Von daher ist man wohl in Versuchung die Pflanzen etwas enger zu setzen.
Nun habe ich aber hier irgendwo gelesen,das man sie halt trotzdem nicht so eng setzen sollte.Da sie sich (hoffentlich) selbst noch deutlich ausbreiten.

Mit wieviel Abstand pflanzt Ihr?
Oder anders gefragt,meine Pflanzstufe 1 ist 3,30m lang,die zweite 3,70m.
Wieviele Pflanzen sollte ich minimum/maximum auf dieser Strecke setzen?

VG
Mike


----------



## pema (25. Mai 2011)

*AW: Hab ich wichtige Pflanzen vergessen?*

Hallo,
die Frage habe ich mir letztes Jahr auch gestellt und habe mich an die Vorschläge des Staudengärtners, bei dem ich meine Wasserpflanzen gekauft habe gehalten. Im Endeffekt war der Pflanzabstand ungef. 50-60cm im Uferbereich. Aber nicht alles wächst und gedeiht so wie im Bilderbuch. Also habe ich dieses Jahr nachgepflanzt. Jetzt beträgt der Pflanzenabstand ungef. 30cm. Ich denke mir: was nicht passt, kommt eben nicht...und dann haben die anderen Pflanzen mehr Platz.
Eine ganze Reihe aus deiner Pflanzenliste sind ja Unterwasserpflanzen oder Schwimmblattpflanzen. Die  kannst du in Körben entsprechend tief versenken oder einfach in den Teich werfen. Die suchen sich ihren Platz sowieso.
petra


----------



## Echinopsis (25. Mai 2011)

*AW: Hab ich wichtige Pflanzen vergessen?*

Moin,

naja, 50-60cm halte ich für etwas übertrieben.

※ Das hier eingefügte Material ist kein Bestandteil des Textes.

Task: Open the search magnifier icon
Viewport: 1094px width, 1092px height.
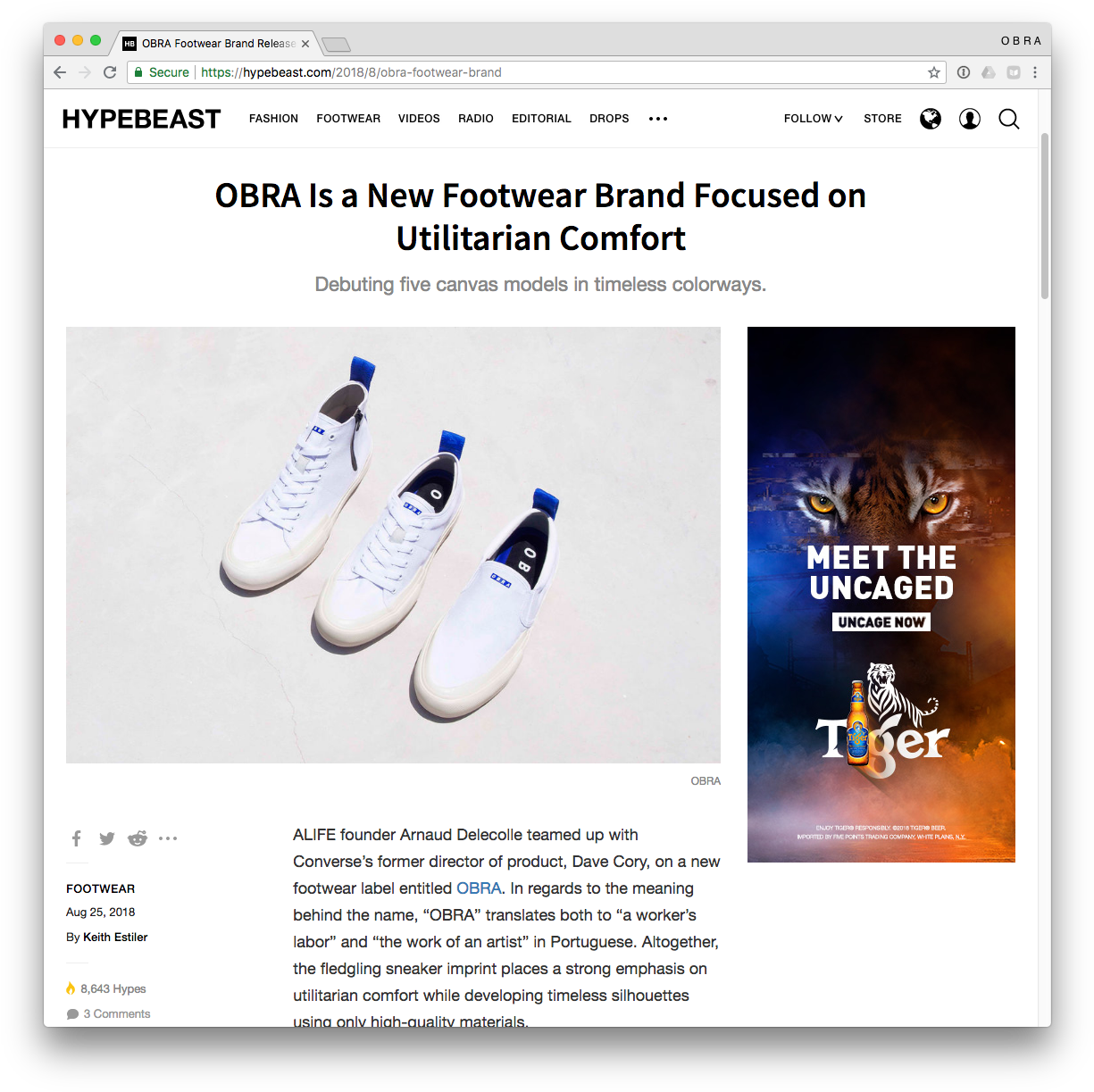Action: click(x=1009, y=119)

20-30cm genügen meist, das stärkere, bzw das, was sich vor Ort am wohlsten fühlt wird sich später eh durchsetzen, egal ob man einen Meter macht oder 10cm.
Ich selbst habe meine Pflanzen mit einem Abstand von ca. 25cm gesetzt und bin damit voll zufrieden. Es darf ruhig etwas wuchern, das stört mich nicht.

lG,
Daniel


----------



## Limnos (25. Mai 2011)

*AW: Hab ich wichtige Pflanzen vergessen?*

Hi

__ Blutweiderich und Rutenweiderich sehen fast gleich aus. Es lohnt nicht beide zu haben: Darüberhinaus habe ich den Rutenweiderich nur sehr selten angeboten gefunden, obwohl es eine Zuchtform davon gibt. Die große Vielfalt wird sich rasch verringern, dadurch, dass robustere, ausbreitungsfreudige Pflanzen solche verdrängen, die weniger gut gedeihen. Solchen Pflanzen wie auch den bedrohten solltest Du  separate Pflanzschalen geben. Ich vermisse völlig Pflanzen, die für den äußeren Teichrand in Frage kommen: Zierrhabarber, __ Schaublatt, Hängesegge u.s.f.

MfG.
Wolfgang


----------



## mcreal (26. Mai 2011)

*AW: Hab ich wichtige Pflanzen vergessen?*

Hallo zusammen,

na mit 20-30cm kann ich doch schonmal was anfangen.

@Wolfgang
Stimmt,den Rudenweiderich,habe ich bis jetzt auch noch nicht im Handel gefunden.
Hatte mir nur beide auf die Liste geschrieben,weil sie halt fast gleich aussehen und ich eh davon ausgegangen bin,nicht jeder Sorte im Handel vor Ort zu bekommen.
Also sind einige als "Alternative" zu sehen.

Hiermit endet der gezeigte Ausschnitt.